Ardis G. Egan Junior High School is a public middle school for seventh graders and eighth graders in Los Altos, California. It is part of the Los Altos School District. Most of Egan's over five hundred students live in Los Altos and Los Altos Hills, and a few students live in Mountain View. Egan is named after Ardis Egan, the founder and former superintendent of the Los Altos School District.

Egan is mainly fed by local elementary schools of the same district: Almond, Santa Rita, Covington and Gardner Bullis. Egan has inherited these schools' high success rates, ranking as one of the top intermediate schools in the state. Most Egan students who remain within the public education system go on to study at Los Altos High School, which is in the Mountain View–Los Altos Union High School District.

==Awards and recognition==
In 1988, 1990, and 2009, Egan was chosen as a California Distinguished School, and it has often scored high in STAR testing.

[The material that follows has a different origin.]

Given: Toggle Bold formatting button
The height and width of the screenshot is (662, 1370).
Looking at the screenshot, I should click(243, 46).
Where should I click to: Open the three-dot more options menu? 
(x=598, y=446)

It has been reported as the public school with the highest STAR test scores in California numerous times. From 1999 to 2002, Egan was ranked as the top junior high school in the state, based on its performance on the Academic Performance Index (API) Growth Reports.

==Education==
Greatschools awarded Egan a 9/10 in 2018.

Egan is one of the few schools in the Bay Area that offers two Spanish classes: the regular Spanish 1A class and a Spanish Conversation class. Like all schools in the Los Altos School District, Egan has a musical program. Their band, orchestra, and chorus visit Disneyland every year to take part in a music workshop at the Imagination Campus.

Egan is well funded with a variety of electives, including Technology, including Robotics and Drones, Coding, Digital Art and Media, Orchestra, Languages, and Miscellaneous Items, such as Art, Yearbook, and Leadership. It also offers a variety of classes that allow students to learn teaching, secretary skills, and librarian skills. Besides, it has many well-funded main courses, Algebra, Science, History, English, and Physical Education. Los Altos's wealthy environment helps Egan's education funding.

Egan has sports programs for boys and girls in soccer, basketball, tennis, track and field, cross-country, volleyball, football, and others. Egan students also compete in the national MathCounts, AMC8 Math, and national Science Olympiad competition.

Students are given awards for a variety of achievements; the most notable of these awards is the "Block E", which is earned through sports, after-school activities, and service to the school.

==Miscellaneous==
Bullis Charter School (BCS) also has its north campus on the east side of Egan's grounds bordering San Antonio Road. The Los Altos School District (LASD) offered to let BCS use this space (known at the time as the Egan camp school) from 1 May 2004. The charter school has been located here ever since. They are able to gain access to some of the facilities such as the main gym and track per request but are otherwise unpermitted to use those facilities.